First there was “Project Power,” in which a mysterious pill granted you a superpower for five minutes — but you wouldn’t know the nature of that superpower until you took the drug, and it might result in your violent death.

‘Synchronic’

Untitled

Well Go USA presents a film directed by Justin Benson and Aaron Moorhead and written by Benson. Rated R (for drug content and language throughout, and for some violent/bloody images). Running time: 103 minutes. Opens Friday at local theaters.

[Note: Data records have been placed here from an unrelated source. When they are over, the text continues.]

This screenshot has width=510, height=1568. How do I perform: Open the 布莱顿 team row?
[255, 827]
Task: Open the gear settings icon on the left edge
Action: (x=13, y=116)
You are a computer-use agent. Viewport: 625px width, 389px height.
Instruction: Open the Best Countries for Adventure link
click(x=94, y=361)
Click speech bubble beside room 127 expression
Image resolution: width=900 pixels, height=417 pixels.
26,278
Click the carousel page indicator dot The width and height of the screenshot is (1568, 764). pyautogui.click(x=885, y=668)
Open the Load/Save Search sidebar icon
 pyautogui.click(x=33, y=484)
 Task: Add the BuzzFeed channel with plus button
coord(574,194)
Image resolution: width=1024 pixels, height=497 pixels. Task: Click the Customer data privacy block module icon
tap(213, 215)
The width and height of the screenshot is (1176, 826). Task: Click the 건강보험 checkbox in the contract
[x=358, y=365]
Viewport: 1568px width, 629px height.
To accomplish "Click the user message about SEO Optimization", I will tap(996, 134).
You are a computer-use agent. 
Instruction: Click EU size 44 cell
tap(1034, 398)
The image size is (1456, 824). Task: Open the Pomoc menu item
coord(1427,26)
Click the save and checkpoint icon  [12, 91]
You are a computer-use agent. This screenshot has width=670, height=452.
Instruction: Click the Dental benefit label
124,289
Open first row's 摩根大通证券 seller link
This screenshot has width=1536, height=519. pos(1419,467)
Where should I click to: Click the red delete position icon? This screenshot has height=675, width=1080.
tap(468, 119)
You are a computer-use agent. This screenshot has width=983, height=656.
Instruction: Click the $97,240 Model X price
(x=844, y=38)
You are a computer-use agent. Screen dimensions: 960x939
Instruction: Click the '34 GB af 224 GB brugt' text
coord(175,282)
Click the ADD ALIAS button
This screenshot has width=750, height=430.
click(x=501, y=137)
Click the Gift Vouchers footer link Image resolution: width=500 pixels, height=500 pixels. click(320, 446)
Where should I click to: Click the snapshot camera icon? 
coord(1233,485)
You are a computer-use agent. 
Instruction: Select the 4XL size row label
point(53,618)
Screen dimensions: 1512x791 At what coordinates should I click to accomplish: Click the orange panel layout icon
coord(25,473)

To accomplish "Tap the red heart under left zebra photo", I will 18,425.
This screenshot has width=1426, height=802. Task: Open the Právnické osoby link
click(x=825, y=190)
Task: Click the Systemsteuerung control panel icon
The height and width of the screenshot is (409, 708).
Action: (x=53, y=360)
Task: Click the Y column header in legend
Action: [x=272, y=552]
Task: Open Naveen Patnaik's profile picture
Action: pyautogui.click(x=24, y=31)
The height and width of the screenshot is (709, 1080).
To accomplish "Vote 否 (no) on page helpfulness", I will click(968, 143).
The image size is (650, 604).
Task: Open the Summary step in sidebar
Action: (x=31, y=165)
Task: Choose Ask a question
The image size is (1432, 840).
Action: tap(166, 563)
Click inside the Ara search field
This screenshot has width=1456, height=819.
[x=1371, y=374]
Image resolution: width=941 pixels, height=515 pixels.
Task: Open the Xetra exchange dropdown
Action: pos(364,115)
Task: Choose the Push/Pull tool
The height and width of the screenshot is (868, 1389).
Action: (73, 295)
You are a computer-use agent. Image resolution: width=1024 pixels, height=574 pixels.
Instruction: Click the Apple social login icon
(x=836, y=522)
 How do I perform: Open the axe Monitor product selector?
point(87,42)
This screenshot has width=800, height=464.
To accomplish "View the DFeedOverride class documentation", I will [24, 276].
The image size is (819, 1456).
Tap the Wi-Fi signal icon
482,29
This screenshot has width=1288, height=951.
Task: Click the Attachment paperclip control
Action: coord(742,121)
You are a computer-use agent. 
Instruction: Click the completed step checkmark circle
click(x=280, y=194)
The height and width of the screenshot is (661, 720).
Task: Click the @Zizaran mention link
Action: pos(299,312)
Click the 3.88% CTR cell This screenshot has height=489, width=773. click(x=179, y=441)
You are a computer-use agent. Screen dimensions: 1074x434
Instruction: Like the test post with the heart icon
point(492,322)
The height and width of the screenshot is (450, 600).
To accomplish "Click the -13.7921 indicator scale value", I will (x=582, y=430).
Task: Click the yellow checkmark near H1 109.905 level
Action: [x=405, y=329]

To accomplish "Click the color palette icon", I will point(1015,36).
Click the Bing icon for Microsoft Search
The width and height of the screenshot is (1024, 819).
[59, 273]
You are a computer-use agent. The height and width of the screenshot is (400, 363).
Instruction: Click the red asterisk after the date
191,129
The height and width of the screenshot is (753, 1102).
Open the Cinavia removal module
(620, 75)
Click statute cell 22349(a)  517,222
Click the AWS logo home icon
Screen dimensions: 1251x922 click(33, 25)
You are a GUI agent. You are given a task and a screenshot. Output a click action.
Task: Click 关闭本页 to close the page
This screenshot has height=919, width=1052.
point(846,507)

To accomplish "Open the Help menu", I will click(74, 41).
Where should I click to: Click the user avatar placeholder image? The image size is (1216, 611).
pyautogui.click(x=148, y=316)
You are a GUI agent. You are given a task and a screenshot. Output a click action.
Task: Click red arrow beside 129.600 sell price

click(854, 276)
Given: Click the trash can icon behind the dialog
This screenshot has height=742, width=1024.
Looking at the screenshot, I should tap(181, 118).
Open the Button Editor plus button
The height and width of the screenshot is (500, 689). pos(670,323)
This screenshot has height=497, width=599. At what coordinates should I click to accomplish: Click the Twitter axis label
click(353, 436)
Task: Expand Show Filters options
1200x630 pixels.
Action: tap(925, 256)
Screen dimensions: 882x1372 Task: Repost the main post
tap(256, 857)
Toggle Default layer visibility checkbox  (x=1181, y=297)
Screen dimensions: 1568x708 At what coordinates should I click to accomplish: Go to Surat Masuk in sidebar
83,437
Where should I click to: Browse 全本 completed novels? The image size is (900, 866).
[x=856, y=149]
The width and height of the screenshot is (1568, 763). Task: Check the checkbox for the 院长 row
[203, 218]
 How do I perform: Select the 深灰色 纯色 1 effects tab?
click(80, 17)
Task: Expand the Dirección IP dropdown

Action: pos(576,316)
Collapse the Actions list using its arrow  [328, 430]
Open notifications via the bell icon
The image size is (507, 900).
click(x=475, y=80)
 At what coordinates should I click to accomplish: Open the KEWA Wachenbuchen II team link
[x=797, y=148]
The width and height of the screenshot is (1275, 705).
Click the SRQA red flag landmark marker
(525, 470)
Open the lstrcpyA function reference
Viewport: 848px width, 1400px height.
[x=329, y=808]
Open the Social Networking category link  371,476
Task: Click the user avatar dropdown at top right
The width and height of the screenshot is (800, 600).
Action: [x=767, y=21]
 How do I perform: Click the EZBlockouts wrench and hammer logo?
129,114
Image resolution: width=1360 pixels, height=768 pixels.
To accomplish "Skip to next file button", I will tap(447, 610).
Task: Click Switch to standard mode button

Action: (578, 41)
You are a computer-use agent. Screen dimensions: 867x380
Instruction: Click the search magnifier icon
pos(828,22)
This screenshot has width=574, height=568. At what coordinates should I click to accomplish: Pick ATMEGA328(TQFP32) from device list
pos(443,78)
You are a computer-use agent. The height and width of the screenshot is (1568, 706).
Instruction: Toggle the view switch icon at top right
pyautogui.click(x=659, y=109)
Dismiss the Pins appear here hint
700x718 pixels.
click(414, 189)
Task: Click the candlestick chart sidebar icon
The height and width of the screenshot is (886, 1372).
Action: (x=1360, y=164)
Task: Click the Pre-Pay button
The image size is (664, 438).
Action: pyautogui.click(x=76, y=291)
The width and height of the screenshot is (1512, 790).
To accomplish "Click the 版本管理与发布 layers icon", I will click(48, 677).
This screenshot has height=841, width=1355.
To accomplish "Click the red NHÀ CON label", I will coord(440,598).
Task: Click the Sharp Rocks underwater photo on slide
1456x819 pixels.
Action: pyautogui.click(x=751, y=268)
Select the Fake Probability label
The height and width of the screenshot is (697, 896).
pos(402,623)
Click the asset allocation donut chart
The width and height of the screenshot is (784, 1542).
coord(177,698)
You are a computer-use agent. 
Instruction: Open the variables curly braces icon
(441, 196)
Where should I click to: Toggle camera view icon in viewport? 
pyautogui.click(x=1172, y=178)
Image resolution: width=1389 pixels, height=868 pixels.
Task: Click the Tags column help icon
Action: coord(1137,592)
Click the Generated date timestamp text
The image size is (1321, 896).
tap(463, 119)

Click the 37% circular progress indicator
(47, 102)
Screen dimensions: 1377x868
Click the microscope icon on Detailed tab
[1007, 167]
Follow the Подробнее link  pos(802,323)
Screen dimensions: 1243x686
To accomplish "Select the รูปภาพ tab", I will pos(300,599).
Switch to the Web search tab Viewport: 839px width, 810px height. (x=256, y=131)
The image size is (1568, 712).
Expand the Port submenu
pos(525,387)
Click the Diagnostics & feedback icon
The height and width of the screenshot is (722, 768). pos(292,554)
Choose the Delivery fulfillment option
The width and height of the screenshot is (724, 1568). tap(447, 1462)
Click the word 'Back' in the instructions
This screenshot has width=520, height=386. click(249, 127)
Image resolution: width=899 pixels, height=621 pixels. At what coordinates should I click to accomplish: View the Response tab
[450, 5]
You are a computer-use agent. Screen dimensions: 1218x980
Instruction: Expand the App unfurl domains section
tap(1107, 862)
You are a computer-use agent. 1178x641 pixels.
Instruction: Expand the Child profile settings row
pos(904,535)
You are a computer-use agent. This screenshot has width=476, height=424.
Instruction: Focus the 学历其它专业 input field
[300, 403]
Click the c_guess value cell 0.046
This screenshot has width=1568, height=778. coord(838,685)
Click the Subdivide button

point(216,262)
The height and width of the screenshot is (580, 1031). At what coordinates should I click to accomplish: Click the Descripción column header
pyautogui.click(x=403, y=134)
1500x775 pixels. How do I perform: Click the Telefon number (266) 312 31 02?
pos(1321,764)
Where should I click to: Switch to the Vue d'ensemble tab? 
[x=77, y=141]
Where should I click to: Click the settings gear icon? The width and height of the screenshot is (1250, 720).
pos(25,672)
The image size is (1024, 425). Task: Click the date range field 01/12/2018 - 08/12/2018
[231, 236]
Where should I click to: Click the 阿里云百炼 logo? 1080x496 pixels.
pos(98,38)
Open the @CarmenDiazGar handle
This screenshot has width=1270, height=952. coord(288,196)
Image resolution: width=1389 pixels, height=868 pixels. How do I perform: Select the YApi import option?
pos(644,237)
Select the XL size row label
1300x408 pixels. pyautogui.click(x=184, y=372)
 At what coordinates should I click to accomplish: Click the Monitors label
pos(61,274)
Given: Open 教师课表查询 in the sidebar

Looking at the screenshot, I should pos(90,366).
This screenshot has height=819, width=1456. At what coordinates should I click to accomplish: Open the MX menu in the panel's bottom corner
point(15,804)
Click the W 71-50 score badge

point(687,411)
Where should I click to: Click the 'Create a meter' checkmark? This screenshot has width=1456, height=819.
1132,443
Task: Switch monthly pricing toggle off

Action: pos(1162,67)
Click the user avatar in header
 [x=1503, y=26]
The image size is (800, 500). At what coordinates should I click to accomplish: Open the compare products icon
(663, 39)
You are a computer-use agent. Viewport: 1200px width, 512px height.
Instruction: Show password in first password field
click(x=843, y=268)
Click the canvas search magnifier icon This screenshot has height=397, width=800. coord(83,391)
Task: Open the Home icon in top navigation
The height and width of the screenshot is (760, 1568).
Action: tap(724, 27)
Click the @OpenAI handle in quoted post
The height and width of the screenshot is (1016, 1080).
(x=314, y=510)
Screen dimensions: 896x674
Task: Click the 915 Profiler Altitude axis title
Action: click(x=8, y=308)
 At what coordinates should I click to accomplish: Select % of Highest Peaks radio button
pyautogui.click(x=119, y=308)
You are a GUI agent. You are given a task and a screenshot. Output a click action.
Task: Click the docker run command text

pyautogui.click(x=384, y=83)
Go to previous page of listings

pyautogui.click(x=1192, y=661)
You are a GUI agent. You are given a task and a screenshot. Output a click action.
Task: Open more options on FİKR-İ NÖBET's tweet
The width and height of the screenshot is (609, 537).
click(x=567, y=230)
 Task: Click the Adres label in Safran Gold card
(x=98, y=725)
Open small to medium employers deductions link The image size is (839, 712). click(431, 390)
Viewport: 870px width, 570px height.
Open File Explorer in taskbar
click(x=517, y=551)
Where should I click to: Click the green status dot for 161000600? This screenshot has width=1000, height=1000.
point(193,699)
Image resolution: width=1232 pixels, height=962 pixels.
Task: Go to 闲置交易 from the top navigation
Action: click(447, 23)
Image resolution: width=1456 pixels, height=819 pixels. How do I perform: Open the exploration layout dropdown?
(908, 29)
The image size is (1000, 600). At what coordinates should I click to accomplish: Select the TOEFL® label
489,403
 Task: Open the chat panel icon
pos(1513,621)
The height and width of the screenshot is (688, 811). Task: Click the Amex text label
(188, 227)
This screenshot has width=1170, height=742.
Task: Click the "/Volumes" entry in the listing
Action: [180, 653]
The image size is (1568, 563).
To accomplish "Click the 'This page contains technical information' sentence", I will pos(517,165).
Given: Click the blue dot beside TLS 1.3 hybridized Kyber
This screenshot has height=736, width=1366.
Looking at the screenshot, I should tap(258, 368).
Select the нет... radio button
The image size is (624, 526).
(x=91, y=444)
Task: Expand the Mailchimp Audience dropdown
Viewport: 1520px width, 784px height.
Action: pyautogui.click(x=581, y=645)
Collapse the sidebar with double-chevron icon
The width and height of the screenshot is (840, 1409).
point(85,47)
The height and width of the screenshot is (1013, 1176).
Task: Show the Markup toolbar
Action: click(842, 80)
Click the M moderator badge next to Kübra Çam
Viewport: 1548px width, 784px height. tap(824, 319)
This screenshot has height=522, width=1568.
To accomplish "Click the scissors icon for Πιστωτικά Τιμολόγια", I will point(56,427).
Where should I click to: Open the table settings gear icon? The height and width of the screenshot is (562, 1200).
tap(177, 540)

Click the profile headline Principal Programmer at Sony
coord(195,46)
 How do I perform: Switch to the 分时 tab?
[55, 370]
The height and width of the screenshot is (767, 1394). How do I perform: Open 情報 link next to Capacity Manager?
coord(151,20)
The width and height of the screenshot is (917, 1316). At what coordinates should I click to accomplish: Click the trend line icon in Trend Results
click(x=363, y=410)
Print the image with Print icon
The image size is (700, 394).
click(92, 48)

Now comes “Synchronic,” and this time around, the synthetic drug will give you a high that goes beyond heroin and even alter the space-time continuum — but there’s also a strong chance you’ll wind up on a paramedic’s gurney on the way to the hospital, or murdered at the hands of someone from another century. Talk about a trip.

Even before we learn about the dangerous and mysterious drug in “Synchronic,” something about New Orleans feels … off. The skies above the city swirl and glow in strange ways, and it always feels as if it’s 2 a.m. and there’s nobody on the streets, and bad things are happening in and around the dilapidated houses in the city’s worst neighborhoods. The camerawork adds to the feeling of disconnect and impending despair; we weave this way and that as we follow veteran EMTs and best friends Steve (Anthony Mackie) and Dennis (Jamie Dornan), who find themselves responding to increasingly bizarre emergencies. They find drug overdose victims who are babbling incoherently and often suffering from grotesque injuries, sometimes with fatal results. A bite from a snake that hasn’t been seen in this region for decades. A compound fracture suffered by a victim speaking in tongues. A spontaneous combustion. A stab wound — from a centuries-old sword. The only thing the victims have in common is they’ve all ingested a lab-produced drug known as Synchronic.

Co-directors Justin Benson and Aaron Moorhead (“Resolution,” “V/H/S: Viral”) do a brilliant job of giving us a visceral ride through the experiences of a Synchronic trip, in which you’ll find yourself on your sofa but suddenly your sofa is in the middle of a swamp a century ago, or you wake up in the Ice Age, with a woolly mammoth trudging by in the background. Mackie’s Steve, who once dreamed of becoming a scientist (his beloved dog is named Hawking) and has a passionate interest in quantum physics and unexplained phenomena, manages to track down the last several packets of Synchronic. (The chemist who created the drug has had a crisis of conscience and is no longer making it.) When Dennis’ teenage daughter Brianna (Ally Ioannides) goes missing, Steve makes it his mission to take one dangerous and potentially life-sapping Synchronic trip after another in an effort to find out where and WHEN she is and bring her home safe.

“Synchronic” is filled with big ideas played out on a relatively small canvas. It’s about best friends who envy each other’s lives and don’t appreciate what they have. Dennis found the love of his life (the always terrific Katie Aselton) and is still married to her, but he’s allowed the relationship to stagnate and he tells Steve the problem with finding the love of your life is you’ll never again have that feeling of first discovering her. Steve rightfully calls bull---- and laments being alone, especially when he finds out he’s sick. Really sick.

Anthony Mackie and Jamie Dornan both have been parts of blockbuster Hollywood franchises — “The Avengers” and “Fifty Shades of Grey,” respectively — but they comfortably slip into this gritty, indie vehicle and deliver some of their best performances working together. Through the psychedelic journeys and the blood-spattered crime scenes and the brooding atmosphere, “Synchronic” is at heart a good old-fashioned buddy movie about two friends who will risk all for each other.